| PROBLEM DETAILS |
Could you write out exactly, and only, the lines from the one containing "Instruction: Switch to the Workflows tab" through the last line of the data, leaving out all pictures?

| DATA FOR THIS EXERCISE |
Start of Block

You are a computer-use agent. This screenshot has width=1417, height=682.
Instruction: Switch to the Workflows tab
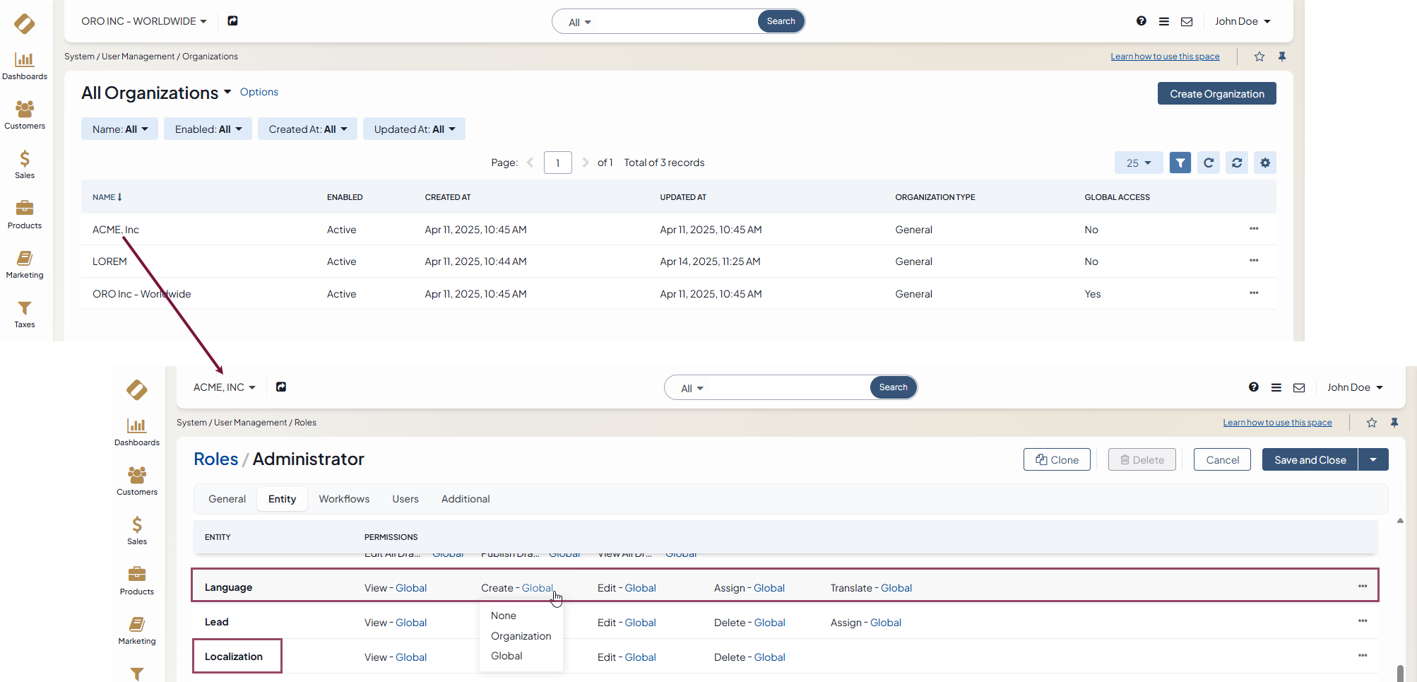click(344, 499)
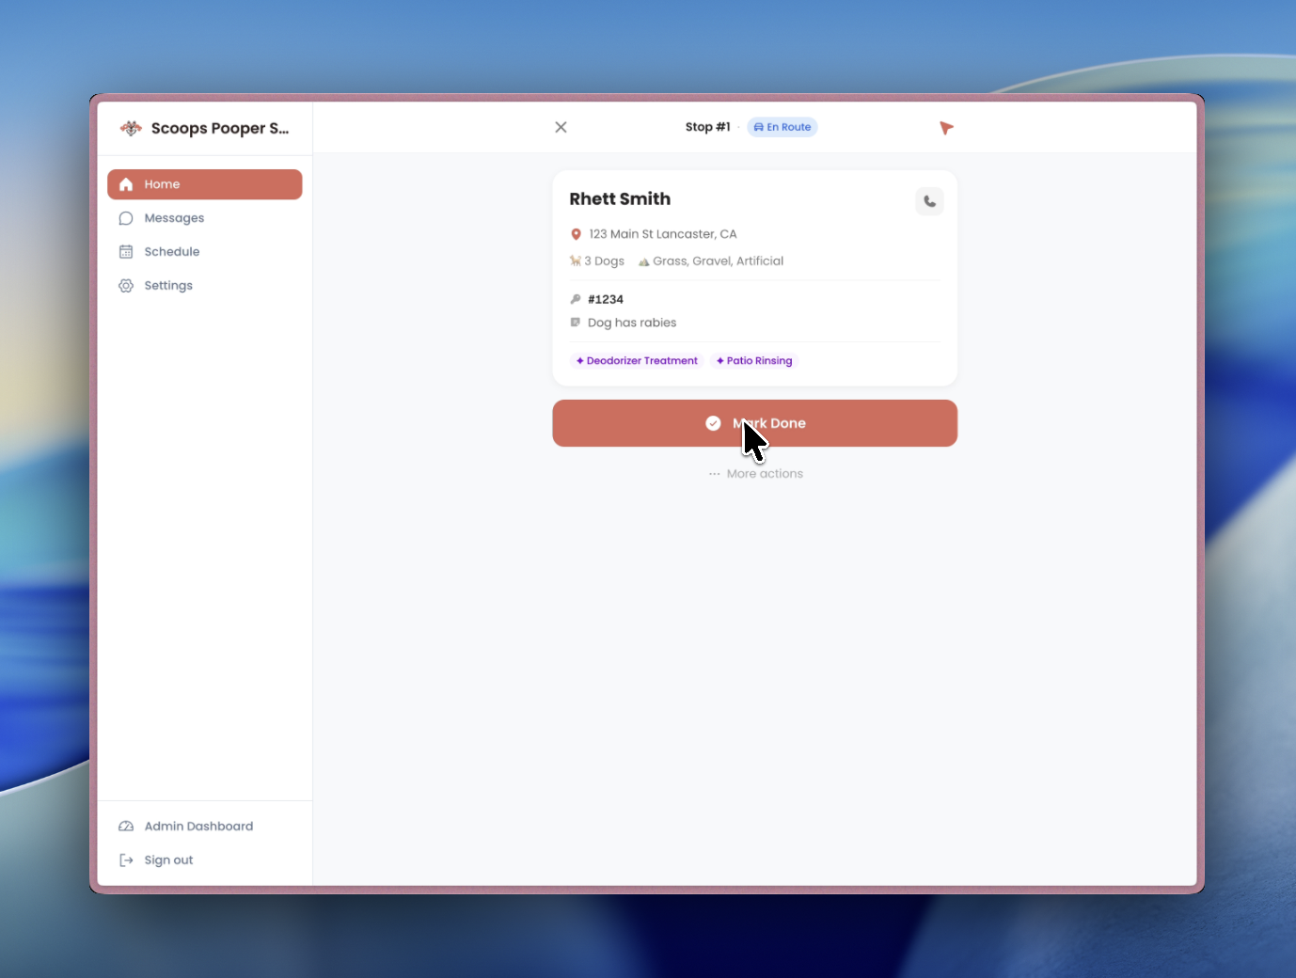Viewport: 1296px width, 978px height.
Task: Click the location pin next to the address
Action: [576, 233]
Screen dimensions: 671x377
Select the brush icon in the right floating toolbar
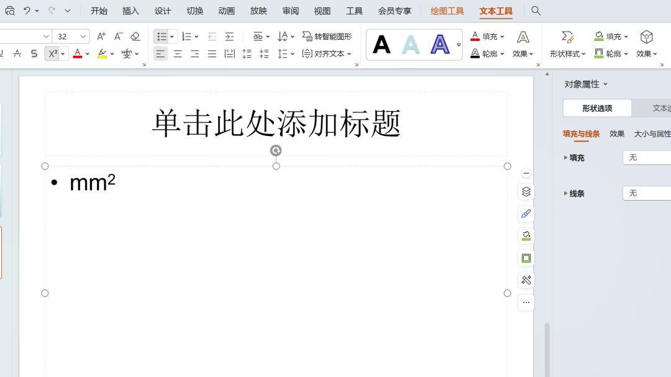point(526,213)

End of Block

| RESULT OF THE EXERCISE |
Instruction: Switch to the Workflows tab
click(344, 499)
Viewport: 1296px width, 978px height.
Task: Click the location pin next to the address
Action: [576, 233]
Screen dimensions: 671x377
Select the brush icon in the right floating toolbar
point(526,213)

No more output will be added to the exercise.